- DIRECTIONS -
Only the pictures are to be left out; please reproduce everything else in the data exactly.

- RECORDS PROVIDED -
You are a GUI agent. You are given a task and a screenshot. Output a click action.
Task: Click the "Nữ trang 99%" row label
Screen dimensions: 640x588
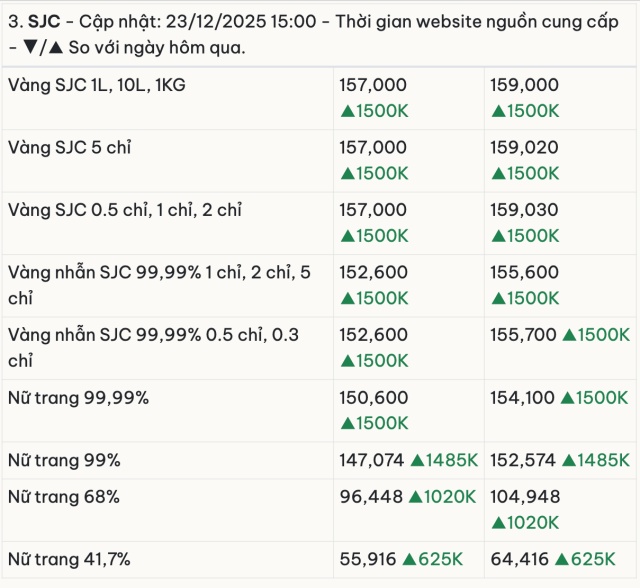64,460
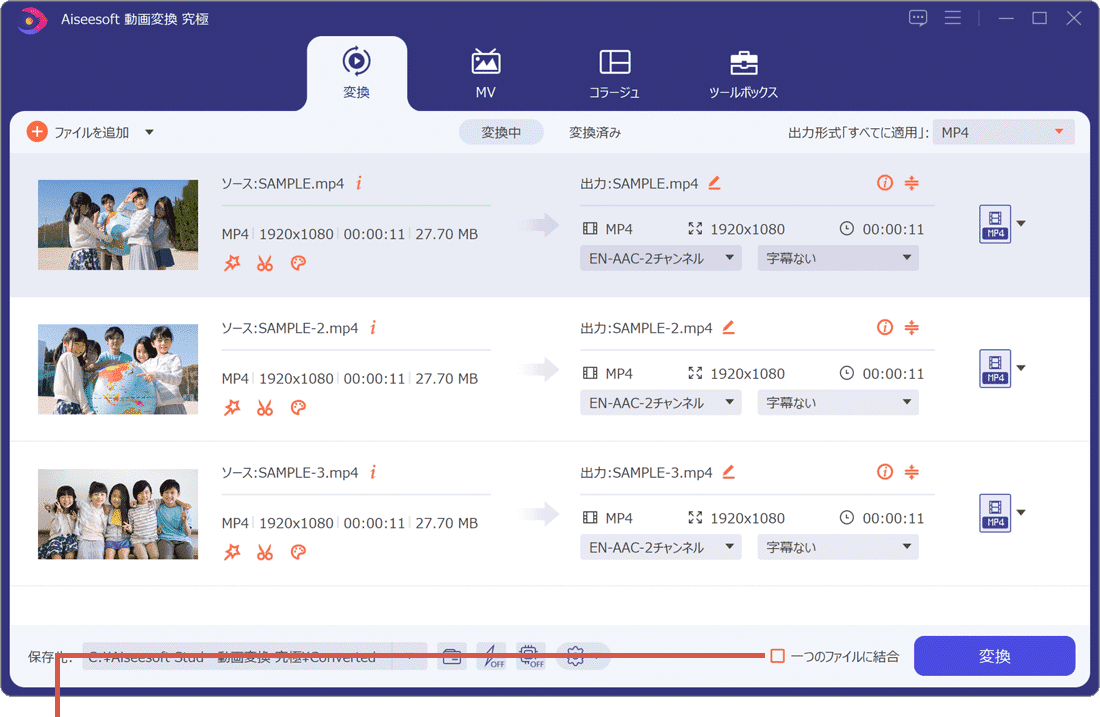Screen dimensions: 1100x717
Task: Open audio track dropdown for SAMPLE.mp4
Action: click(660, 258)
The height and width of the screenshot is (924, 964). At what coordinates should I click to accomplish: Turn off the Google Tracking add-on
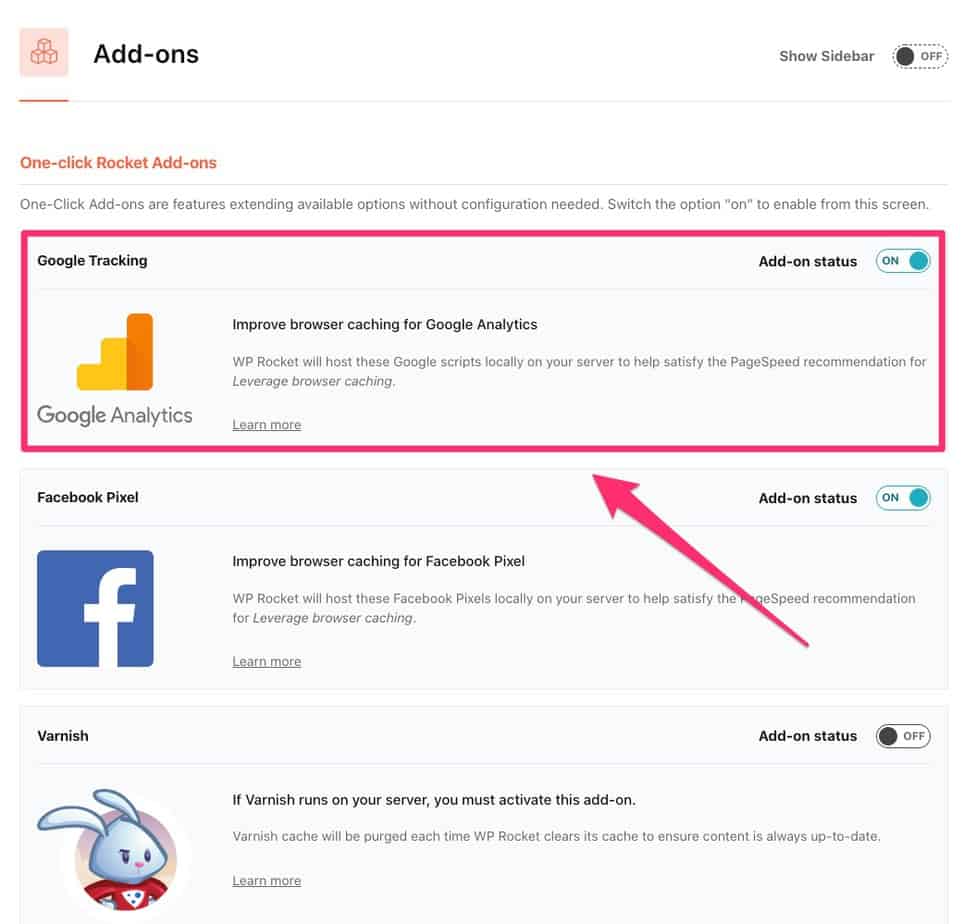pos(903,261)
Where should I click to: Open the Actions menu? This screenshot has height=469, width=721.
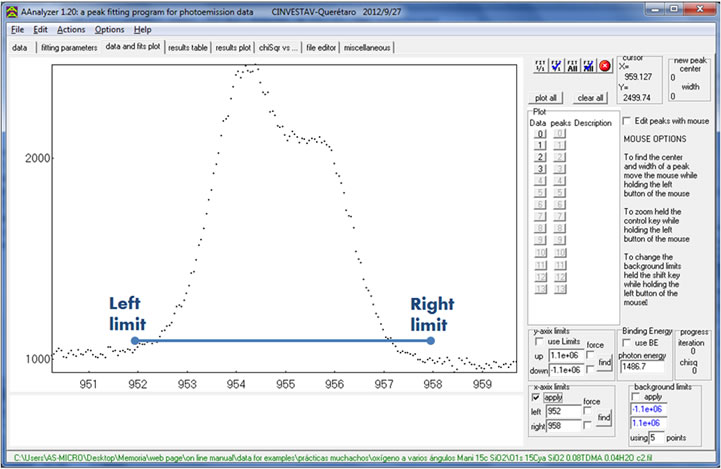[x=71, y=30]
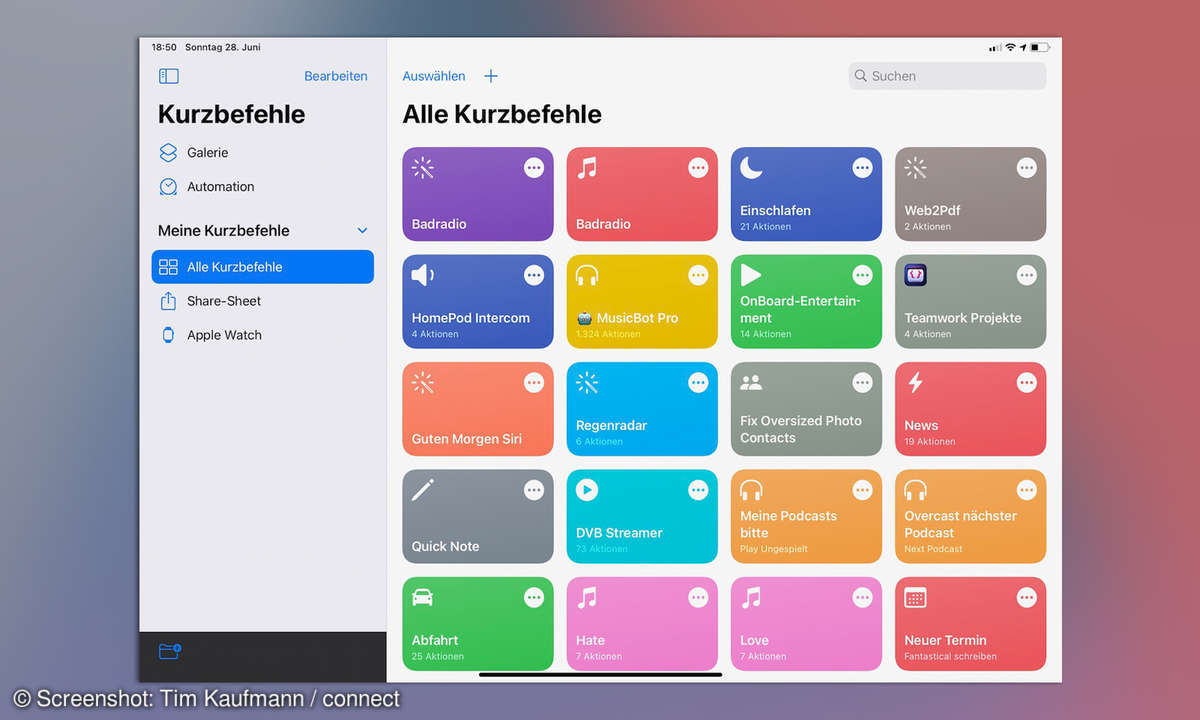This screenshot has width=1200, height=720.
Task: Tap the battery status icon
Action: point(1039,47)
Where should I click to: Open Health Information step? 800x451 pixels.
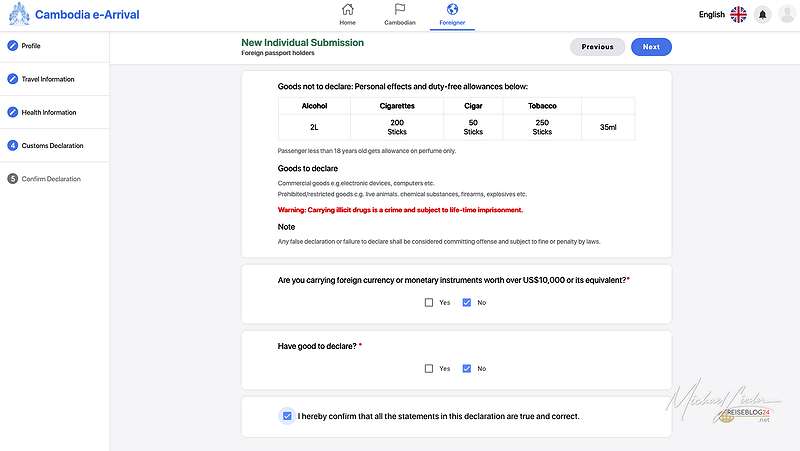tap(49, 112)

- ANSWER AREA -
You are a GUI agent. You are given a task and a screenshot. Output a click action.
Task: Click the "Nữ trang 99%" row label
Screen dimensions: 640x588
64,460
Screen dimensions: 1100x717
Task: Open audio track dropdown for SAMPLE.mp4
Action: click(660, 258)
The height and width of the screenshot is (924, 964). At what coordinates should I click to accomplish: Turn off the Google Tracking add-on
pos(903,261)
Where should I click to: Open the Actions menu? This screenshot has height=469, width=721.
[x=71, y=30]
This screenshot has width=1200, height=720.
Task: Tap the battery status icon
Action: point(1039,47)
Where should I click to: Open Health Information step? 800x451 pixels.
tap(49, 112)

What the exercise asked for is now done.